Give the lines below again exactly, starting with the line that holds "এবার গুম প্রতিরোধ" and going on through the line that holds "kvantovka (295, 1744)".
+ + +
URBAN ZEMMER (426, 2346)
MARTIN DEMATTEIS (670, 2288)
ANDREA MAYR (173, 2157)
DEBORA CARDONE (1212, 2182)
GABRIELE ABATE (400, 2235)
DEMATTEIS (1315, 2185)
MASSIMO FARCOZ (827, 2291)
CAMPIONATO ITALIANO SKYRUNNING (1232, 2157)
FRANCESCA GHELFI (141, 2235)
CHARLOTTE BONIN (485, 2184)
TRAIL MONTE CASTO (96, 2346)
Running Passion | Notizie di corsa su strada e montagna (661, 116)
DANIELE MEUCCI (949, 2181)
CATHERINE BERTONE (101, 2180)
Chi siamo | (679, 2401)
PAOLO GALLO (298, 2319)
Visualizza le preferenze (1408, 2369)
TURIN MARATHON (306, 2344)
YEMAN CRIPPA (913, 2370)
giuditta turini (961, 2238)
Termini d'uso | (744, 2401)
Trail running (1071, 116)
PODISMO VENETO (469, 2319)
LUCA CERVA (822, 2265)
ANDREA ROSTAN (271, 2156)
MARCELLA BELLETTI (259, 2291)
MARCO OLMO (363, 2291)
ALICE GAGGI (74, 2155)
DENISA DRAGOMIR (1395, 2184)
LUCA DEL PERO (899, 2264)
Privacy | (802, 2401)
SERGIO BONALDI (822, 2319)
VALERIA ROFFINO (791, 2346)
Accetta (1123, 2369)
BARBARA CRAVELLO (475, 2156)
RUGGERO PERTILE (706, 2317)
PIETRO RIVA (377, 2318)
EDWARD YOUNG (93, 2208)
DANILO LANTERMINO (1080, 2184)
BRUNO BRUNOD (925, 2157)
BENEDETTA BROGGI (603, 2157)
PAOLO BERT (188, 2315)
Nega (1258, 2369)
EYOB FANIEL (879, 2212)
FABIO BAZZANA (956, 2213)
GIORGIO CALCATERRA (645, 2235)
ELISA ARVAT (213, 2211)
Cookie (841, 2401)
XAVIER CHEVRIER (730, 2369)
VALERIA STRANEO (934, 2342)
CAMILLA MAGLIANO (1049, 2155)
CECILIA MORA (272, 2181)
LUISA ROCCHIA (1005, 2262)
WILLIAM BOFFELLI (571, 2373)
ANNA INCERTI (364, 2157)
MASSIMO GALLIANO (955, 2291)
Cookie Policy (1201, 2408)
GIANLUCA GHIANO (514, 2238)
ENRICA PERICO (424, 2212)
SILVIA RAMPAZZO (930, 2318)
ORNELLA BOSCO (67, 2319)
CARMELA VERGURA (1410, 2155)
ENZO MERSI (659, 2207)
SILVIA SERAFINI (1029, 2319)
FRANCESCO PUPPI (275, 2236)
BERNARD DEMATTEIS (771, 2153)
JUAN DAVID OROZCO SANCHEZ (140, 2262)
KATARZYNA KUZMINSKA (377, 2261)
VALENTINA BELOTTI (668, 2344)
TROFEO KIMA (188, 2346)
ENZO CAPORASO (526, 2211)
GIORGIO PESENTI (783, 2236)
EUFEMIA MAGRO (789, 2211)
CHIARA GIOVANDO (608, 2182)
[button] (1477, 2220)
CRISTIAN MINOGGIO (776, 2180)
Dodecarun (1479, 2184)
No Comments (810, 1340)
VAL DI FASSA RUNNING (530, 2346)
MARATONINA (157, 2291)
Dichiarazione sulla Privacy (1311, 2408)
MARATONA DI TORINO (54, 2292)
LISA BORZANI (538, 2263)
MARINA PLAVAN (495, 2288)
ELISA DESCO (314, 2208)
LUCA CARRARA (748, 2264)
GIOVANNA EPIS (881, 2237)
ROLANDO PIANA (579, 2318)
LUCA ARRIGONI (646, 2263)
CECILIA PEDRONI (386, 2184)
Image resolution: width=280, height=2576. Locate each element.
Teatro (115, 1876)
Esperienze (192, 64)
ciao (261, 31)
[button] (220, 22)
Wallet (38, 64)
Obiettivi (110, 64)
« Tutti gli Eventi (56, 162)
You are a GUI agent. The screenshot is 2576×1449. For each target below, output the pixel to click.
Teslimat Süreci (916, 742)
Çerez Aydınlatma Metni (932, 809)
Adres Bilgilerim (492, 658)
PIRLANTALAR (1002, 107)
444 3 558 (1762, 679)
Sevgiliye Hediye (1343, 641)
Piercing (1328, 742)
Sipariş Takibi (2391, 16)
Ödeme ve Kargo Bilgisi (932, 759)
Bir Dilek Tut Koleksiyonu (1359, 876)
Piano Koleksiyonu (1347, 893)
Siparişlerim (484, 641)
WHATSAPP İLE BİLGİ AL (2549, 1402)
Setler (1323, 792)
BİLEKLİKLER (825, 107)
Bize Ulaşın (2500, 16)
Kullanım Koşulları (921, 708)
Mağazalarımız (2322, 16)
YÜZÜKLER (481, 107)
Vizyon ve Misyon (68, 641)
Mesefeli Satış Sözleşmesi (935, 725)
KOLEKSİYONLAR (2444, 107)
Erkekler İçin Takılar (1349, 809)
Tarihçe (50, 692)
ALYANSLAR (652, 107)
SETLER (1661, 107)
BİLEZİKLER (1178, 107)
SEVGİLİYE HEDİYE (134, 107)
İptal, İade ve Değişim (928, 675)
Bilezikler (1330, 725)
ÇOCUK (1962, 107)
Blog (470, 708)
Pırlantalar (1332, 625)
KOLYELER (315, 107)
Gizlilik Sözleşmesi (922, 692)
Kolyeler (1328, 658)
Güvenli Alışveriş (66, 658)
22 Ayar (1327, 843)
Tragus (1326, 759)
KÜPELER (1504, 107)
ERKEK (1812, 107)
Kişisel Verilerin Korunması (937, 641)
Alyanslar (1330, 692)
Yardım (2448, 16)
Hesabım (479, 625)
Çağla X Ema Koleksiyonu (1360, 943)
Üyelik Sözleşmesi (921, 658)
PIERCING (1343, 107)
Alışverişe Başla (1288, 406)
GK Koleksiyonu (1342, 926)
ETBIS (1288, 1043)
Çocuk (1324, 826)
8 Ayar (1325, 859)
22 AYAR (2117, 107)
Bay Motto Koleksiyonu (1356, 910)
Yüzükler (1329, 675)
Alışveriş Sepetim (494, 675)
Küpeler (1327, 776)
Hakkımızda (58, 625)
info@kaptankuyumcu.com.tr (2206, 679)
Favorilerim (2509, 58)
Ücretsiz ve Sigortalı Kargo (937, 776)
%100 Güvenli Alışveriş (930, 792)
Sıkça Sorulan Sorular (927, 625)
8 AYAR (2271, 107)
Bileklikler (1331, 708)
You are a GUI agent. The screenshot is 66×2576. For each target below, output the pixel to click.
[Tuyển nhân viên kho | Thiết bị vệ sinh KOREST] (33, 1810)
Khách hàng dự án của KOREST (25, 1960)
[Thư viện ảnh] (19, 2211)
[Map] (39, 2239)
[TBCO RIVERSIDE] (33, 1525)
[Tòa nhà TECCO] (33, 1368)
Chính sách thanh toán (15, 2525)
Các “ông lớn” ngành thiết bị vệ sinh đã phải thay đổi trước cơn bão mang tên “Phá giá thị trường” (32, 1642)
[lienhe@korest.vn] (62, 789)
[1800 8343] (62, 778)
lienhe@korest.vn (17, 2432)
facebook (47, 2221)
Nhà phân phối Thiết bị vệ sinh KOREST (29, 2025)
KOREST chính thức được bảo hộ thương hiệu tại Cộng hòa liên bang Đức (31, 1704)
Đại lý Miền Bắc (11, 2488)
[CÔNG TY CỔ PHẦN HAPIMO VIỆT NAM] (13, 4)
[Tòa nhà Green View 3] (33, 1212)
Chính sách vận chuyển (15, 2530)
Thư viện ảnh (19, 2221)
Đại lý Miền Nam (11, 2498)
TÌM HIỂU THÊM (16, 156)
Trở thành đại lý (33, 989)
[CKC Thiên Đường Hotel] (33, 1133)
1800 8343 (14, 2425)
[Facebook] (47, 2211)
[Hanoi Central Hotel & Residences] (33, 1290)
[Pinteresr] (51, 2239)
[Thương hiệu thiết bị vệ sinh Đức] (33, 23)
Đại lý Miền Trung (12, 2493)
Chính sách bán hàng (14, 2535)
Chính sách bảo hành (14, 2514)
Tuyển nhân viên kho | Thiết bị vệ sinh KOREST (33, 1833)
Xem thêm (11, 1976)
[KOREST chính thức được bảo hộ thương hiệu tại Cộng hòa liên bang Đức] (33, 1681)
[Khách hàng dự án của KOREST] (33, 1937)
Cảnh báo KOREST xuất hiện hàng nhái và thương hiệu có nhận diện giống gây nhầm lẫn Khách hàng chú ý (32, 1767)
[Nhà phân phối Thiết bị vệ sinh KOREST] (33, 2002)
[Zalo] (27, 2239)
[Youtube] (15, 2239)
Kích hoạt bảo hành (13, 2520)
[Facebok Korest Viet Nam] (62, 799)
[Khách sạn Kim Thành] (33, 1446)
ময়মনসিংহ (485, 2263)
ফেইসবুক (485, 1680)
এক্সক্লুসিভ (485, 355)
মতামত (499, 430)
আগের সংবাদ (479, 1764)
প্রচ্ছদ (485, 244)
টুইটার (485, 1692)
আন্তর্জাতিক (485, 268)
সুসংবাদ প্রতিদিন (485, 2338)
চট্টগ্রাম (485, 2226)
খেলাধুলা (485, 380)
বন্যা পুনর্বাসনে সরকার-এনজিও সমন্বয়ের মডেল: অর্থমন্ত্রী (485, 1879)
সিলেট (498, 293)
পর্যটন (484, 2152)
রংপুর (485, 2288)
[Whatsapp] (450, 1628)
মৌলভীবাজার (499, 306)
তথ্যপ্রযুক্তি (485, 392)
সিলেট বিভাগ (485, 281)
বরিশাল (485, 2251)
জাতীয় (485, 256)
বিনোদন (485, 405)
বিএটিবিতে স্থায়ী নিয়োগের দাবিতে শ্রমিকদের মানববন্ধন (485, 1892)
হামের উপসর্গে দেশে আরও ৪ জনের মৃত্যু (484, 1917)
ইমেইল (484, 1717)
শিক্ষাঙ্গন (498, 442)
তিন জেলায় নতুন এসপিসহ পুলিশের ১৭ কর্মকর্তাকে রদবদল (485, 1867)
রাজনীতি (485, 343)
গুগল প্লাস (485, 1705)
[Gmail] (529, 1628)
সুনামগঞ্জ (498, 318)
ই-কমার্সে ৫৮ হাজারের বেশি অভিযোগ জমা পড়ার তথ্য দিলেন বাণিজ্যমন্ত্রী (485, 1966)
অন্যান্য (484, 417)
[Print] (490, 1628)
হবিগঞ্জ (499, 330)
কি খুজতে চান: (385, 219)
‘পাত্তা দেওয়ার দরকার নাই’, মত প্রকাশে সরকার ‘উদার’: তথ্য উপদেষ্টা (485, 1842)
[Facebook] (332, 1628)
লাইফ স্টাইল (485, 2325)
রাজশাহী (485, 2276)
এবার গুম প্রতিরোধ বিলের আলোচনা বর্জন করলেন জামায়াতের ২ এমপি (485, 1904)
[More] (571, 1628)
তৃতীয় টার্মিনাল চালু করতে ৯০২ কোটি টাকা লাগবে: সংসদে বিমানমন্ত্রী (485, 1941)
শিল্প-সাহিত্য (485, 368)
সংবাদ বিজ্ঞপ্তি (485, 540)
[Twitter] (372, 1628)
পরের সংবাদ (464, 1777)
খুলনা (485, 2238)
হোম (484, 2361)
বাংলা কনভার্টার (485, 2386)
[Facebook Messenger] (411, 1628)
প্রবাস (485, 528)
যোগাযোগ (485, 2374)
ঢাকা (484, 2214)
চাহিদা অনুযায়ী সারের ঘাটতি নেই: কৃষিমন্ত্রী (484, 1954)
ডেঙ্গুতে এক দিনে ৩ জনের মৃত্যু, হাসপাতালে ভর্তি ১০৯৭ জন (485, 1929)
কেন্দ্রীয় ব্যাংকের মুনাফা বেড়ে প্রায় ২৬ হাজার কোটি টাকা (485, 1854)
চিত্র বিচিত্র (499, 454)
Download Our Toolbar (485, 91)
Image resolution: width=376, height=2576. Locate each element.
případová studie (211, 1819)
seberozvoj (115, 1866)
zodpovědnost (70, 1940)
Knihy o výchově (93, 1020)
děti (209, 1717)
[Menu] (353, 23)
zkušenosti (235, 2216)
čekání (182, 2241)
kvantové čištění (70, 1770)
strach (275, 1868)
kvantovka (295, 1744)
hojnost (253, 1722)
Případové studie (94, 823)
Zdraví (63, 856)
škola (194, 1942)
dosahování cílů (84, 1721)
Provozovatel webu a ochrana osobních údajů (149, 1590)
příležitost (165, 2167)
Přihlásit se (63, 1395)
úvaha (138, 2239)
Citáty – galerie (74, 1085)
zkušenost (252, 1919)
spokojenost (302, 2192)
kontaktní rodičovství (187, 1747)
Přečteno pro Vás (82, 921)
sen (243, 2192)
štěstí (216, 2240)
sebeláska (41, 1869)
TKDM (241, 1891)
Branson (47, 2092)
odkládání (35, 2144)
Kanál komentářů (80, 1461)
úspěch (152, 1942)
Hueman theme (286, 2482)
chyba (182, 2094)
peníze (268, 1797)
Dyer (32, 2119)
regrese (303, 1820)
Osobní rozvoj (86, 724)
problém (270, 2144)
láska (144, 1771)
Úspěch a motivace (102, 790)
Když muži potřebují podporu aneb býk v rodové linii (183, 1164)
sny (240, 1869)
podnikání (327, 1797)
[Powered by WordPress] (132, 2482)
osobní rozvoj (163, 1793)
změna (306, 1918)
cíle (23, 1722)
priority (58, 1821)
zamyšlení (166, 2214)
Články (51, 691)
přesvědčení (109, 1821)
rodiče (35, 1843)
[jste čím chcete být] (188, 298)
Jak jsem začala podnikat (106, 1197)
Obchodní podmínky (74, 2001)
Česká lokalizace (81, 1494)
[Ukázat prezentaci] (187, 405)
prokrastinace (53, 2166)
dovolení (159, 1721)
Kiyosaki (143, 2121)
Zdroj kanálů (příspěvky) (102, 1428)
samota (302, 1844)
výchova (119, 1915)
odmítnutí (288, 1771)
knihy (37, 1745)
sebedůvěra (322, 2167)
+ + +
▸ Response for this exercise:
এবার গুম প্রতিরোধ বিলের আলোচনা বর্জন করলেন জামায়াতের ২ এমপি (485, 1904)
[More] (571, 1628)
তৃতীয় টার্মিনাল চালু করতে ৯০২ কোটি টাকা লাগবে: সংসদে বিমানমন্ত্রী (485, 1941)
শিল্প-সাহিত্য (485, 368)
সংবাদ বিজ্ঞপ্তি (485, 540)
[Twitter] (372, 1628)
পরের সংবাদ (464, 1777)
খুলনা (485, 2238)
হোম (484, 2361)
বাংলা কনভার্টার (485, 2386)
[Facebook Messenger] (411, 1628)
প্রবাস (485, 528)
যোগাযোগ (485, 2374)
ঢাকা (484, 2214)
চাহিদা অনুযায়ী সারের ঘাটতি নেই: কৃষিমন্ত্রী (484, 1954)
ডেঙ্গুতে এক দিনে ৩ জনের মৃত্যু, হাসপাতালে ভর্তি ১০৯৭ জন (485, 1929)
কেন্দ্রীয় ব্যাংকের মুনাফা বেড়ে প্রায় ২৬ হাজার কোটি টাকা (485, 1854)
চিত্র বিচিত্র (499, 454)
Download Our Toolbar (485, 91)
Image resolution: width=376, height=2576. Locate each element.
případová studie (211, 1819)
seberozvoj (115, 1866)
zodpovědnost (70, 1940)
Knihy o výchově (93, 1020)
děti (209, 1717)
[Menu] (353, 23)
zkušenosti (235, 2216)
čekání (182, 2241)
kvantové čištění (70, 1770)
strach (275, 1868)
kvantovka (295, 1744)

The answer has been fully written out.